• _DATASET EXCERPTS_
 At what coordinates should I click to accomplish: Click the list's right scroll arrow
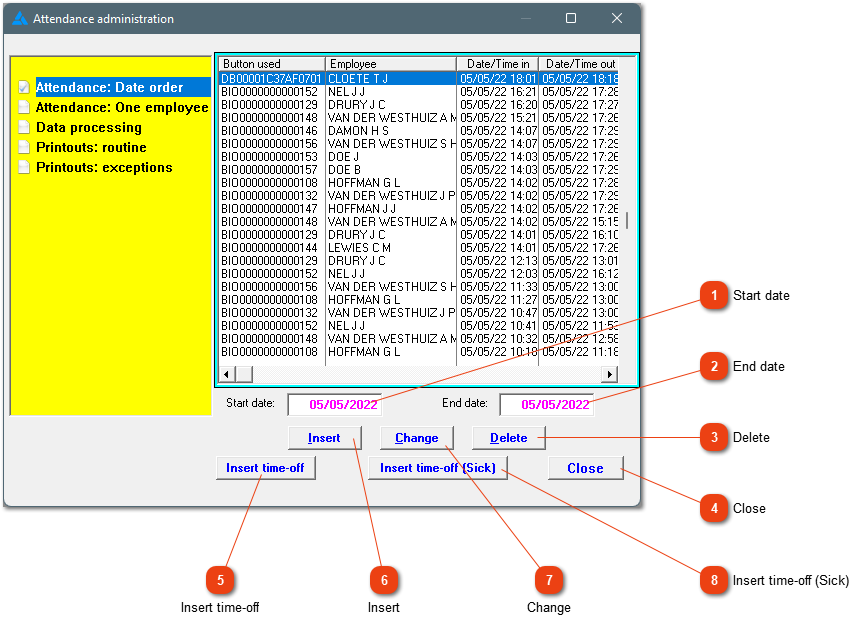point(609,375)
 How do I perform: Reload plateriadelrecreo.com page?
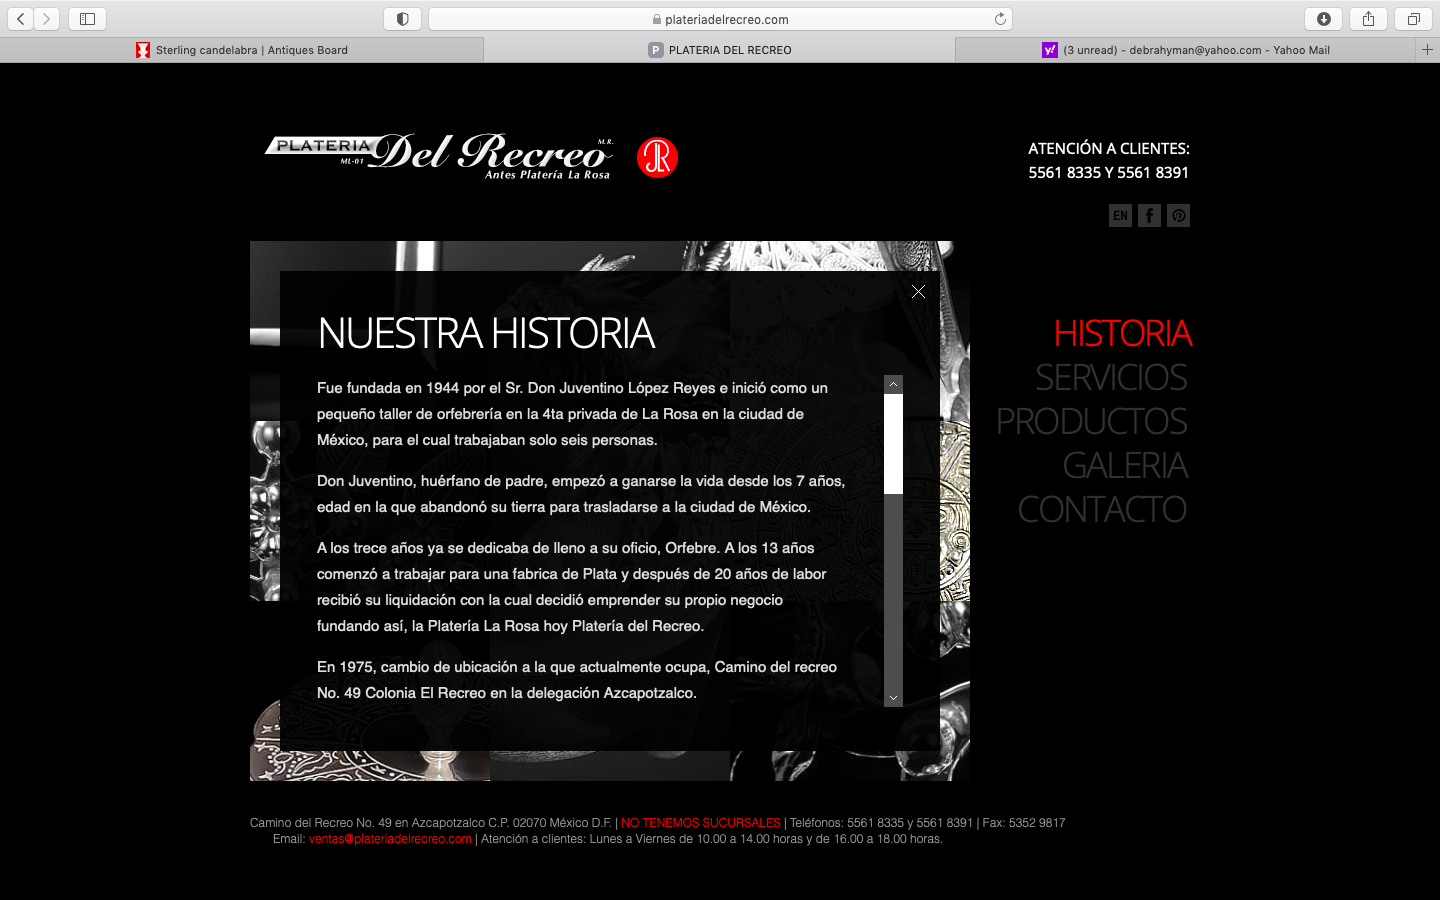tap(999, 18)
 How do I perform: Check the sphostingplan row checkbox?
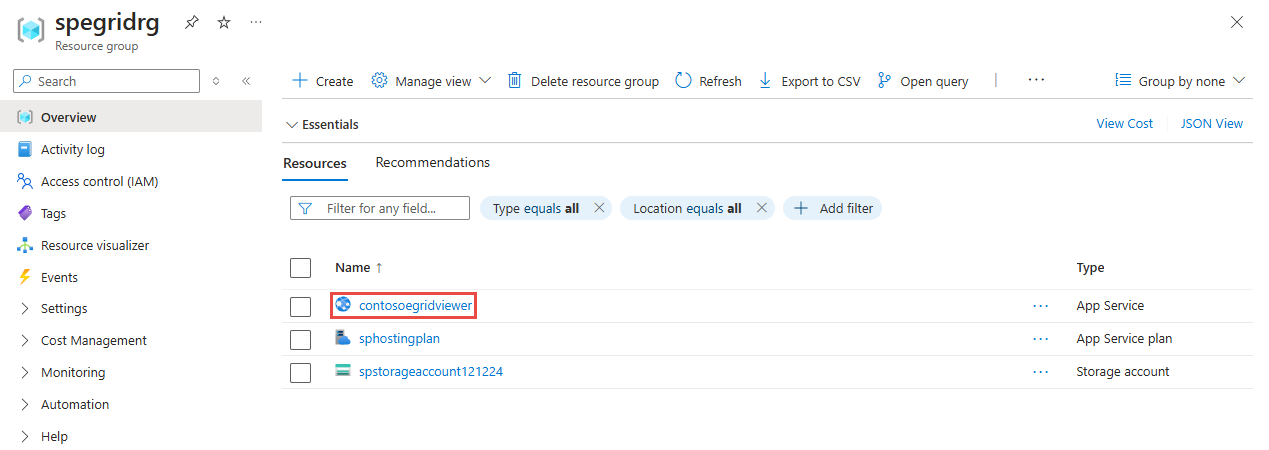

• _TRY IT_
Output all of the data exactly. Skip the pictures.

• _RESPONSE_
 At what coordinates should I click to accomplish: Click the list's right scroll arrow
point(609,375)
 How do I perform: Reload plateriadelrecreo.com page?
tap(999, 18)
 How do I perform: Check the sphostingplan row checkbox?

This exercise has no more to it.